I hope the Oscar judges are also impressed by "The Tillman Story". Amir Bar-Lev's film contributed to restoring Pat's legacy by honoring the man, not the myth. The iconoclast, not the icon. As his mother said, “Pat would have wanted to be remembered as an individual, not as a stock figure or political prop. Pat was a real hero, not what they used him as.”
However, Amir Bar-Lev's portrayal of the story ended too soon, with the 8-01-07 Congressional hearing.

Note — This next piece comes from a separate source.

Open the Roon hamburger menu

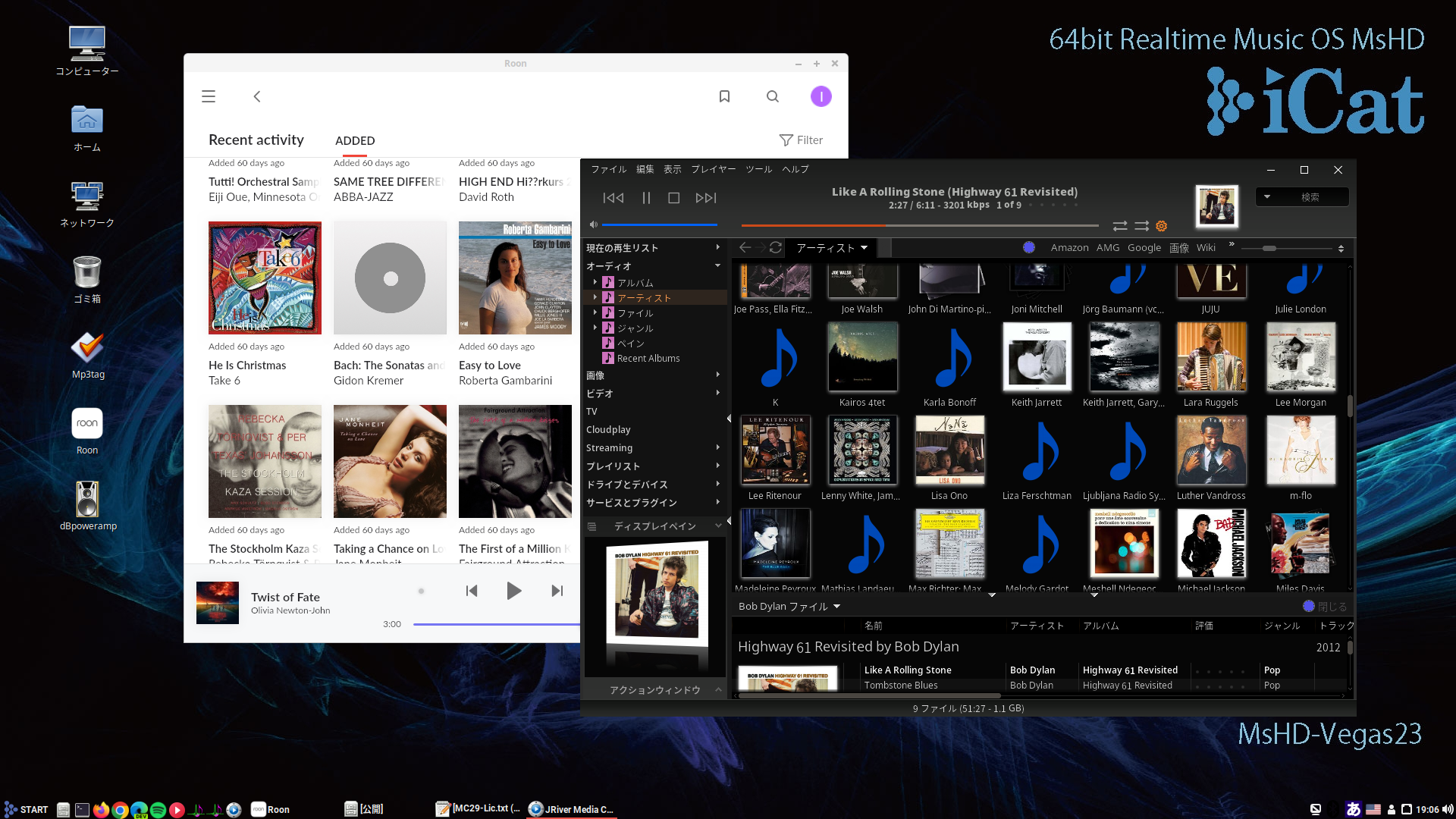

Last July, I sent him a letter (see “The [Untold] Tillman Story” at http://www.feralfirefighter.blogspot.com) arguing that his film would have more "impact" if it also told the “untold story” of how President Obama and the Democratic Congress continued the Army & Bush administration cover-up of Tillman's friendly-fire death.
Instead, "The Tillman Story" was dismissed by the media as not presenting any "news" about the Tillman story. His film wasn't controversial, it threatened none of the politicians still in office. Gen. McChrystal, who personally led the cover-up, was barely a footnote in the film and is off making $50,000 on the lecture circuit ... meanwhile, the film is no longer showing after peaking at only 28 screens.
Just before the 2006 mid-term elections, Kevin Tillman published his eloquent letter, “After Pat’s Birthday”. Kevin had hoped a Democratic Congress would bring accountability back to our country. But, just as with warrantless wiretapping and torture, those responsible for the cover-up of his brother’s friendly-fire death have never been held accountable for their actions.
To learn more about the Tillman story, I'd suggest Mary Tillman's "Boots on the Ground by Dusk" (revised paperback at blurb.com), Jon Krakauer's paperback edition of "Where Men Win Glory", or the feralfirefighter blog. And of course, see the film on DVD (2/1 release). Hopefully, Amir Bar-Lev has added footage to the film’s DVD extras that will tell some of this “untold story”.